El cine es, quizá, el único arte que, estrictamente, ha creado la cultura de la industria. Sería impensable sin ella, aunque los aportes de otras artes precedentes, de la pintura a la historieta, pasando por el teatro, la novela, el ballet y la ópera, fueron decisivos en cuanto al contenido de las imágenes.
Pero nada de ello se habría cristalizado en una pantalla sin la electricidad, el celuloide, las emulsiones, los utillajes de filmación.

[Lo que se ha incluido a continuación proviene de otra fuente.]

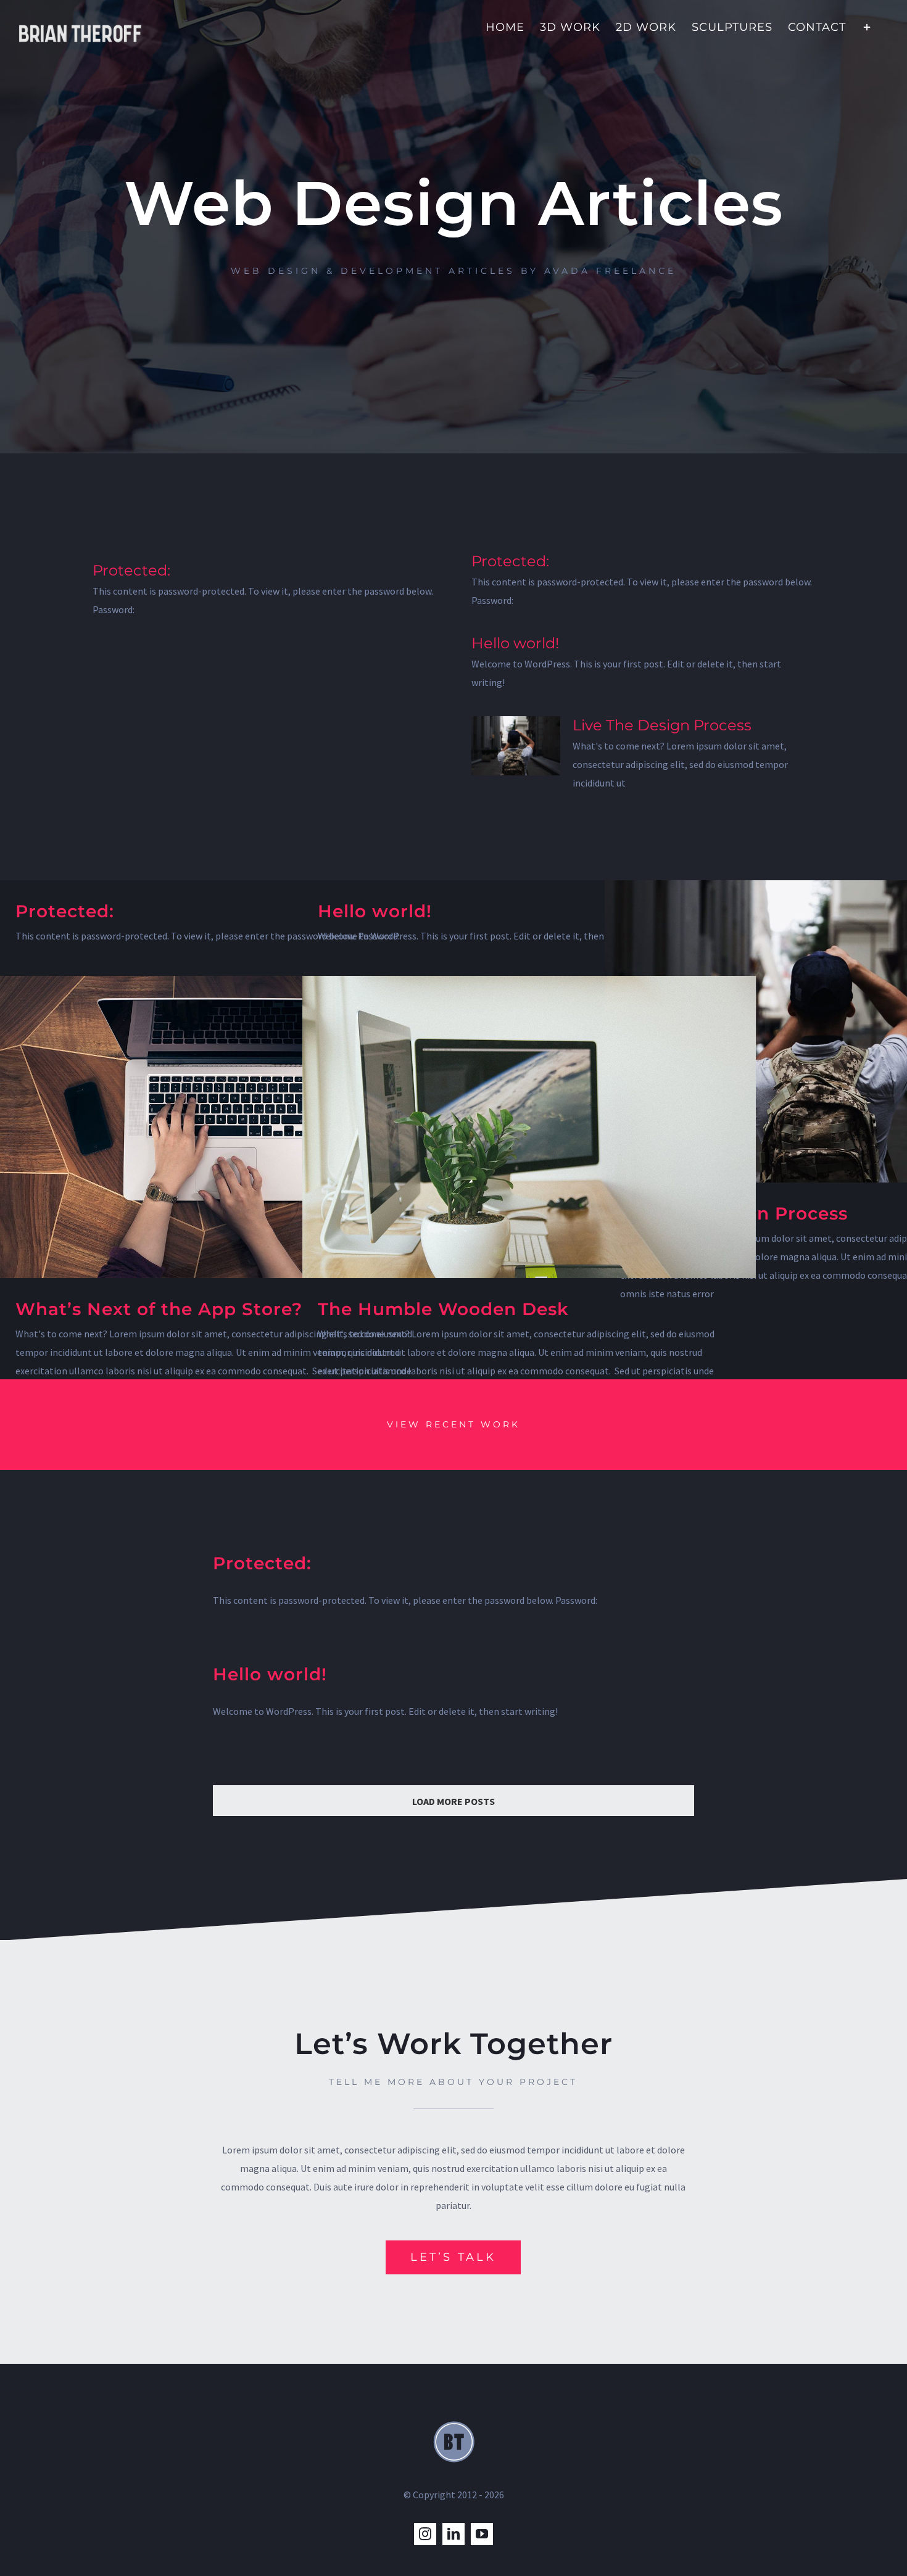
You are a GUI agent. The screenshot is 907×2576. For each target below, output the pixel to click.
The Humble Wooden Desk (443, 1308)
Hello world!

Un arte del movimiento, mecánico y fantasmal al mismo tiempo, que recuperó algunos espacios con el carácter litúrgico de antiguas religiones.
En efecto, el cine construyó sus propios templos, lujosos y recargados, de una suntuosidad muy por encima de la media cotidiana de sus clientes: lo mismo que una catedral.
Celebró sus ritos en la oscuridad de las cuevas iniciáticas, estableciendo su fauna de dioses luminosos, con gigantescos rastros, en el cuadrado mágico e intangible de la pantalla.
Una multitud de desconocidos, de gente que se aproximaba sin saber nada unos de otros, se apiñó ante el altar de los divos efímeros y comulgó en el silencio de la hipnosis, de la suprema ilusión: una serie de fotografías estáticas generando la impresión del movimiento por un truco de los residuos retinianos.
Es esta liturgia la que se extinguió cuando la gran sala fue sustituida [antes de la llegada del DVD, del Blu-ray o de las plataformas digitales] por la casera sección de vídeo. Aparte de lo que pudieran decir los eruditos acerca de la peor calidad de la imagen (y, sobre todo, del mediocre sonido televisivo, especialmente deficiente en materia de música) y de pérdida del encuadre y la profundidad del campo [Problemas técnicos que los soportes digitales irían solucionando con el paso de los años].
Es un entorno que se pierde: la penumbra henchida de gente sin nombre, el imperio de los fantasmas descomunales, la dispersión de los fieles hacia rincones indescifrables de la gran ciudad, el reconocimiento en el rostro amado de la estrella favorita, como se reconocen los feligreses de un culto determinado por medio de un gesto característico.
En casa, la mediación de los conocidos, la campanilla del timbre, los horarios de la comida, el trajín culinario, interfieren en la hipnosis cinematográfica, reduciendo la ceremonia a un trámite cotidiano.
Es difícil asistir a la escena del balcón entre Romeo y Julieta mientras la niña (la de casa) habla con su novio por teléfono, o conmoverse ante la batalla de Alejandro Nevski contra los teutones si la abuela ha decidido sopar sus galletas en el café. Todo se convierte en sucedáneo posmoderno de un objeto para siempre e infinitamente remoto.
También vamos perdiendo la calle, el tramo intermedio entre la casa y el cine, el pasaje por la luz del día o los focos de alumbrado a la oscuridad de la sala. Perdemos el contacto con el exterior, con los anónimos compañeros de nuestro tiempo y nuestro lugar, perdemos calles, esquinas, arboledas, espacios abiertos. Perdemos la promiscuidad de la urbe, reducida a un murmullo lejano percibido desde nuestro salón donde ruge el televisor.